En aquel entonces, ¿cómo podría haber imaginado la historia tan profunda e importante que encerraban las paredes y las maderas de ese hogar?
En dicha casa vivieron varios de los hermanos Rojas García (bisnietos de Anacleta), incluyendo al Presbítero. Antonio María Rojas García (1874-1935), quien fue cura y vicario de Cartago de 1921 a 1934; Enrique, y José Saturnino, profesor del Colegio San Luis Gonzaga.
En el año 2015, la casa fue remodelada para dar paso al Centro Médico Jerusem, donde el doctor Arias Rojas y sus hijos, también doctores, atienden a sus pacientes.
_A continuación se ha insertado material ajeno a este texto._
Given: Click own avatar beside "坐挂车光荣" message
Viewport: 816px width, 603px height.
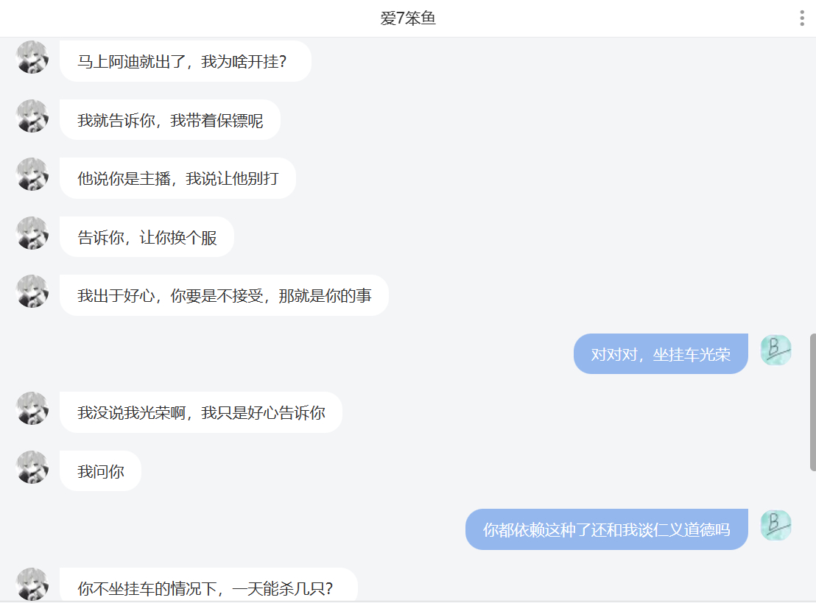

La estructura original no fue demolida; en su lugar, se emplearon modernas técnicas de remodelación para revestirla y otorgarle su apariencia actual, según explicó el Dr. Arias Rojas.
Por tanto, bajo esa fachada moderna yacen, silenciosas e imperturbables, las antiguas paredes de la centenaria casa de los descendientes de Anacleta, donde estuvo la morada de su infancia, conocida en la Cartago de comienzos del siglo XIX como la Casa de las Niñas Fajardo.
Imagen tomada de este a oeste, donde se observa en primer plano el Centro Médico Jerusem, en el barrio Asís de Cartago, y al fondo, la entrada principal del Hospital Max Peralta. Esta esquina corresponde al sitio donde estuvo la casa de infancia de doña Anacleta, conocida como la Casa de las Niñas Fajardo. En ella vivió Anacleta hasta los doce años, cuando contrajo matrimonio con Pedro Mayorga, en 1821. Foto: Sergio Orozco Abarca, 2025.
Notas
1 “Gran caricaturista, explorador y dibujante. Escritor y poeta costarricense. En su obra el Álbum de Figueroa recopila una colección de recortes y dibujos donde incluyó gran cantidad de información valiosa sobre la Costa Rica del siglo XIX. También fue ingeniero y cartógrafo: organizó expediciones, acompañó al Obispo Bernardo Thiel a los pueblos indígenas de Talamanca”. Información de la Biblioteca Nacional de Costa Rica.
2 Según consta en los protocolos coloniales de Cartago y en los planos de Cartago del Álbum de Figueroa, el rastro, matadero o pesa (de ganado) de la ciudad, al final de la era colonial, se ubicaba cuatro cuadras al sur de la Plaza Principal. En la actualidad, corresponde a la calle central o cero, entre avenidas 8 y 10, unos 50 m al norte de la Plaza Asís. Para más información de este tema consulte el articulo: “¿Son coloniales los muros de la Pesa Vieja?” (Orozco-Abarca Sergio. Antología de Artículos Históricos y Culturales. Ed. Grafika. 2021).
3 Su nombre correcto es Anacleta (con "a" final), no Anacleto (con "o" final), tal como consta en su partida de bautizo y, sobre todo, en su propia firma –Anacleta--, la cual aparece en numerosos documentos oficiales conservados en el Archivo Nacional de Costa Rica. El error surgió cuando alguien, por descuido, registró su nombre como "Anacleto" al transcribir algún documento, posterior a su muerte. Este equívoco se perpetuó e incluso llegó hasta la inscripción de su tumba. De haber podido, Anacleta habría corregido personalmente al escultor encargado de labrar su lápida.